AI agents are easy to demo when they follow a clean path: receive a task, call a tool, produce an answer, and finish successfully.
They become much harder to reason about when multiple agents run together.
In a real system, agents may plan, call tools, retry failures, make decisions from stale state, run in parallel, or touch the same resource from different paths. When something breaks, flat logs usually tell us what happened, but they rarely show why it happened.
That is the debugging gap I wanted to explore.
So I built a small TypeScript-based multi-agent incident-response simulator. The goal was simple: simulate a production incident where multiple agents diagnose and remediate infrastructure problems. The system had a diagnostic agent, database agent, network agent, scaling agent, and coordinator agent.
On paper, the design looked reasonable.
The DiagnosticAgent analyzed the incoming incident. The DatabaseAgent handled database-related issues. The NetworkAgent managed load balancer or routing problems. The ScalingAgent handled capacity decisions. The CoordinatorAgent orchestrated everything and was responsible for avoiding conflicting actions.
The architecture looked clean until the agents started working at the same time.
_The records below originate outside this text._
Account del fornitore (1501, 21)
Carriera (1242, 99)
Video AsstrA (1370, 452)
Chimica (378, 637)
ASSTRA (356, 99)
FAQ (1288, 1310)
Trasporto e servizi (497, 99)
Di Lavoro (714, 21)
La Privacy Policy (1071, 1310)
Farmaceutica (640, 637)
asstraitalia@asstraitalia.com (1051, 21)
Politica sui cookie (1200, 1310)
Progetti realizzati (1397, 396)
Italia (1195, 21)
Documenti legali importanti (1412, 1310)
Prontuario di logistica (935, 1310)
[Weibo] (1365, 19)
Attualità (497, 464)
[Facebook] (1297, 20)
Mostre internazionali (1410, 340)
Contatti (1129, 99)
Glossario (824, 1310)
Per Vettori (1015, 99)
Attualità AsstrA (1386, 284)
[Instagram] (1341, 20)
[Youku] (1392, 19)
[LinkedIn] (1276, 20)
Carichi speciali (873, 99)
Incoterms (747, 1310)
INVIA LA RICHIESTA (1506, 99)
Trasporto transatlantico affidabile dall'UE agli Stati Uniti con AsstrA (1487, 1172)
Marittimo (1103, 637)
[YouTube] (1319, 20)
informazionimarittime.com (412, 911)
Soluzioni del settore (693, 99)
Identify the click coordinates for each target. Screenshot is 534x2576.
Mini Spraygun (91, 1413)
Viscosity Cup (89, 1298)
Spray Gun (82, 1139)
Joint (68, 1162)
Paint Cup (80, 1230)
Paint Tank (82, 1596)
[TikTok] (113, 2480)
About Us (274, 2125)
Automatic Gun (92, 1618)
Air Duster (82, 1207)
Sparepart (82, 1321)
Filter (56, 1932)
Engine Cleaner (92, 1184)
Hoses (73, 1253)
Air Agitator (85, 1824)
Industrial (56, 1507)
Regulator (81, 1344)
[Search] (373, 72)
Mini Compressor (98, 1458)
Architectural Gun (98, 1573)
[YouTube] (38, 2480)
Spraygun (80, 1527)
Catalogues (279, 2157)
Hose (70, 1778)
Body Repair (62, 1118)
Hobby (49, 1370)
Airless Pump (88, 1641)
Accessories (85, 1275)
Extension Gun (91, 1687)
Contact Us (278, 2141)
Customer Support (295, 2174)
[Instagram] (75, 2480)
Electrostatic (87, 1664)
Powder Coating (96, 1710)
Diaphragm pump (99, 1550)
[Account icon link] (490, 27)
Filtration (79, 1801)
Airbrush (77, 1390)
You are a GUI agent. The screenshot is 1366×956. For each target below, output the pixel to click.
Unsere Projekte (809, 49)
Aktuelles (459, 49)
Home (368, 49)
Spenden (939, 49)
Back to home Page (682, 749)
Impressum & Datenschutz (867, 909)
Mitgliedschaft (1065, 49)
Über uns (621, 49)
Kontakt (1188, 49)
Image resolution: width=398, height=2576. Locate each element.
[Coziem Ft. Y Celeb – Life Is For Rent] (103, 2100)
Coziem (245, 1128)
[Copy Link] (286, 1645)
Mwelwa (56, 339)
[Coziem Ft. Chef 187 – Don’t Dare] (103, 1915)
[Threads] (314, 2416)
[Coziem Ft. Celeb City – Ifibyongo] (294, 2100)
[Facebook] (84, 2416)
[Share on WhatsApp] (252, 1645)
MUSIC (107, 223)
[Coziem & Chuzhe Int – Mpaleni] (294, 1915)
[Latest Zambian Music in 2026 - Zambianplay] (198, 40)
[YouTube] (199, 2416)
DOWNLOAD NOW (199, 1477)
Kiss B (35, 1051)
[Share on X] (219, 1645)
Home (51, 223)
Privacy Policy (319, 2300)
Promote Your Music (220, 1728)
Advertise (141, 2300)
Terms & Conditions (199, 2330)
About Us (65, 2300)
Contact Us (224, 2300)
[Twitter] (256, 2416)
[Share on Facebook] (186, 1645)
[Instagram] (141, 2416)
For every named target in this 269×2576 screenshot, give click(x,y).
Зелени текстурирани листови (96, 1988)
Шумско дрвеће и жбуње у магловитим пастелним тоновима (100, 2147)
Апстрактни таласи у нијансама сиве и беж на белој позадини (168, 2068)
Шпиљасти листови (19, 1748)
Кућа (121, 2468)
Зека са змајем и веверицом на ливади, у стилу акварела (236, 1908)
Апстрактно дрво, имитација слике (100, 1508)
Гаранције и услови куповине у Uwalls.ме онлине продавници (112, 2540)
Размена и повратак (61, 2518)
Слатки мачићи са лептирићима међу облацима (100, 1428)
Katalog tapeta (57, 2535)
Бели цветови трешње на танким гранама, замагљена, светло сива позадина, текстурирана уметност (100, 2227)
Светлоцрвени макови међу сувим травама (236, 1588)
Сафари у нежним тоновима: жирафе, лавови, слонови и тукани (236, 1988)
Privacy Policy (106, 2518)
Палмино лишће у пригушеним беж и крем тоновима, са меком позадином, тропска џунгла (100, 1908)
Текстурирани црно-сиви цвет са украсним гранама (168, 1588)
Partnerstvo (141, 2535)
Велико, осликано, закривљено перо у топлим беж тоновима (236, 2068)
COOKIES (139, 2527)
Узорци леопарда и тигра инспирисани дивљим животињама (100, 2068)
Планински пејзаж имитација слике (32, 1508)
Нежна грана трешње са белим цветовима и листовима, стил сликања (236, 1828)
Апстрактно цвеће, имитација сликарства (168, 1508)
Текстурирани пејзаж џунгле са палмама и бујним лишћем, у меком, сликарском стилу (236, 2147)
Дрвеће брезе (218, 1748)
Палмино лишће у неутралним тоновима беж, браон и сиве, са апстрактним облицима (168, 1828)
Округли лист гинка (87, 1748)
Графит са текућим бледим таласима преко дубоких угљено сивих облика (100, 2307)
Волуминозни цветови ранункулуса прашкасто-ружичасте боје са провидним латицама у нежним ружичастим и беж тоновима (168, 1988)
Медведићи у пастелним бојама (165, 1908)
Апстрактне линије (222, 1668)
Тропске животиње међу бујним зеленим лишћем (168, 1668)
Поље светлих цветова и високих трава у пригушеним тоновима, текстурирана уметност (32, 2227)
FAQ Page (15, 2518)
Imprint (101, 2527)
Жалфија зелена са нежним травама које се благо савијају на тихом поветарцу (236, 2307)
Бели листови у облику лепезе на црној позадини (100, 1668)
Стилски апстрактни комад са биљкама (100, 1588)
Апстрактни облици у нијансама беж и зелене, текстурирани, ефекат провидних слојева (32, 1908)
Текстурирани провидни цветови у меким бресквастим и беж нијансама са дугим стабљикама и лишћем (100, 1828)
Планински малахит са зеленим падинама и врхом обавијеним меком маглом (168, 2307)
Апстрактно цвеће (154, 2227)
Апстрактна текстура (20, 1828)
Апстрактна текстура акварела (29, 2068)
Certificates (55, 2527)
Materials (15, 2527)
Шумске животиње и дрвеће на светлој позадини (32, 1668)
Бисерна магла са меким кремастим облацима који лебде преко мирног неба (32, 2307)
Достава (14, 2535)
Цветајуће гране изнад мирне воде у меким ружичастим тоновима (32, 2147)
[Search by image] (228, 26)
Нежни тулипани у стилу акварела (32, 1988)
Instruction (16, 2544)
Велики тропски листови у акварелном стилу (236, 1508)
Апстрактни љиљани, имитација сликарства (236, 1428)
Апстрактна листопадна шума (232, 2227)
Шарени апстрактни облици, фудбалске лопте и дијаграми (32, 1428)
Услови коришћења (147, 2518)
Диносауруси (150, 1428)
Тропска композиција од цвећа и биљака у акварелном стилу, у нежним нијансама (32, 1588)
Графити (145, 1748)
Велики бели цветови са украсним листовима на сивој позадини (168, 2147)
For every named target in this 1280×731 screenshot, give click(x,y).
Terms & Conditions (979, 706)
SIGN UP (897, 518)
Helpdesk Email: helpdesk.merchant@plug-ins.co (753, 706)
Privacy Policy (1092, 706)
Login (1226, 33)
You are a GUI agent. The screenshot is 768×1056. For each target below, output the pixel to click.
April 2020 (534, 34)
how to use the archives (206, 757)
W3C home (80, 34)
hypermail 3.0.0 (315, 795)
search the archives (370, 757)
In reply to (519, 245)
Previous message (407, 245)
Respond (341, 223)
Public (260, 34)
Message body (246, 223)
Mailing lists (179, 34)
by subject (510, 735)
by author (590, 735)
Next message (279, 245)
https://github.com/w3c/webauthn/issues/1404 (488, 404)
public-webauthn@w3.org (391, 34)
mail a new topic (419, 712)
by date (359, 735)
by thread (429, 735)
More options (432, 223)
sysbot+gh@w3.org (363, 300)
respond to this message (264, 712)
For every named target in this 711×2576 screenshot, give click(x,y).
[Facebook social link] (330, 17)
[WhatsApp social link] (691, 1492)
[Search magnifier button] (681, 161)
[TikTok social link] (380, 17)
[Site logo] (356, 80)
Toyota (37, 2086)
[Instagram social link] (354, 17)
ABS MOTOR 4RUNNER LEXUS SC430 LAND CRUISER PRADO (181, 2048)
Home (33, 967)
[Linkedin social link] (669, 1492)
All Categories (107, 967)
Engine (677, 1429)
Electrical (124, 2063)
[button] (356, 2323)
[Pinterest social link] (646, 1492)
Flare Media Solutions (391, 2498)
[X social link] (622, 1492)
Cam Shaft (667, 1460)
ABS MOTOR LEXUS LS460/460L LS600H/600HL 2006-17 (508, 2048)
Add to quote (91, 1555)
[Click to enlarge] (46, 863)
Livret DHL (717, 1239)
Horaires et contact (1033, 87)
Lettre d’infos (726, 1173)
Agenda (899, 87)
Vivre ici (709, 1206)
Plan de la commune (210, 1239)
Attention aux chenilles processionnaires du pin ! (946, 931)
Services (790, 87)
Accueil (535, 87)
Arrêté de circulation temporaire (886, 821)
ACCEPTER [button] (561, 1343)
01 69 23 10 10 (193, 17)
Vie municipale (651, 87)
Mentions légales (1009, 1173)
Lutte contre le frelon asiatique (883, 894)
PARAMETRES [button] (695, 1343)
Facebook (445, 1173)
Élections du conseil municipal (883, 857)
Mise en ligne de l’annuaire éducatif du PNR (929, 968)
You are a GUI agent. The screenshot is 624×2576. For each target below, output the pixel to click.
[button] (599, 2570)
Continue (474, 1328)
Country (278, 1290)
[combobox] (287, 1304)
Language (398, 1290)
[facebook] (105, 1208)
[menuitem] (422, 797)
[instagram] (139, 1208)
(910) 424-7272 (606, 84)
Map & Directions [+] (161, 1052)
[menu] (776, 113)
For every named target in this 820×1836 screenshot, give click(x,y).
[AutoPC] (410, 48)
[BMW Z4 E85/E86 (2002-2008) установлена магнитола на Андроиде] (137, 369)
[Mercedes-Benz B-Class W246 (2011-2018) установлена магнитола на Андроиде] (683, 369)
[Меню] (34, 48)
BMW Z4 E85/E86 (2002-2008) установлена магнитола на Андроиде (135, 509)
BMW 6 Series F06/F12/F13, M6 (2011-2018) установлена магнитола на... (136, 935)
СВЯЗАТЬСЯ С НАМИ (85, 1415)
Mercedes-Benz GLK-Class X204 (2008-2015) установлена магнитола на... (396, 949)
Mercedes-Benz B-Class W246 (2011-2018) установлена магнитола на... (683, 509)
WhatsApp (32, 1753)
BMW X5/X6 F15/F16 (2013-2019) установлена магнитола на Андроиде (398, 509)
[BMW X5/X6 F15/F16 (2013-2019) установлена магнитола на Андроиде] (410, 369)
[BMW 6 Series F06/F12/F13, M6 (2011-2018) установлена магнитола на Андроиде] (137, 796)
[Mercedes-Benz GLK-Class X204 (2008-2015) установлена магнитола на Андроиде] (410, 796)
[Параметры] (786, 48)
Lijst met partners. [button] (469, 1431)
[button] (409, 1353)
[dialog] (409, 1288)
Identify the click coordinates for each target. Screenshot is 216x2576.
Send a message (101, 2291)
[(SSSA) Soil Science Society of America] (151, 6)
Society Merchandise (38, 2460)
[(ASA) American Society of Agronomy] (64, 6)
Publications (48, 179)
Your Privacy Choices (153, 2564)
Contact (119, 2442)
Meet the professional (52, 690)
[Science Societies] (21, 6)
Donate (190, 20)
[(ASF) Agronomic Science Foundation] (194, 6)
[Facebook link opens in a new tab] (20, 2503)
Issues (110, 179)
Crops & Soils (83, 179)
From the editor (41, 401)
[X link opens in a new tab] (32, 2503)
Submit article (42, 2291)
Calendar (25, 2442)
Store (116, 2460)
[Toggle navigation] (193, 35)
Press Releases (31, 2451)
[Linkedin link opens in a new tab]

The Problem With Flat Logs
In the first version, the simulator emitted logs like this:
\[2:47:23\] DiagnosticAgent: High DB latency detected
\[2:47:24\] DatabaseAgent: Initiating replica scale-up
\[2:47:25\] DiagnosticAgent: Connection pool exhaustion detected
\[2:47:26\] DatabaseAgent: Taking node-3 offline for maintenance
\[2:47:27\] ScalingAgent: Database performance degraded, scaling up
\[2:47:28\] NetworkAgent: Detected backend failures, restarting load balancer
\[2:47:29\] CoordinatorAgent: Conflict detected
\[2:47:32\] ERROR: Cluster quorum lost
These logs were useful, but only up to a point.
They showed that the database agent scaled replicas. They showed that another agent also tried to scale. They showed that a node was taken offline. They showed that the coordinator noticed a conflict.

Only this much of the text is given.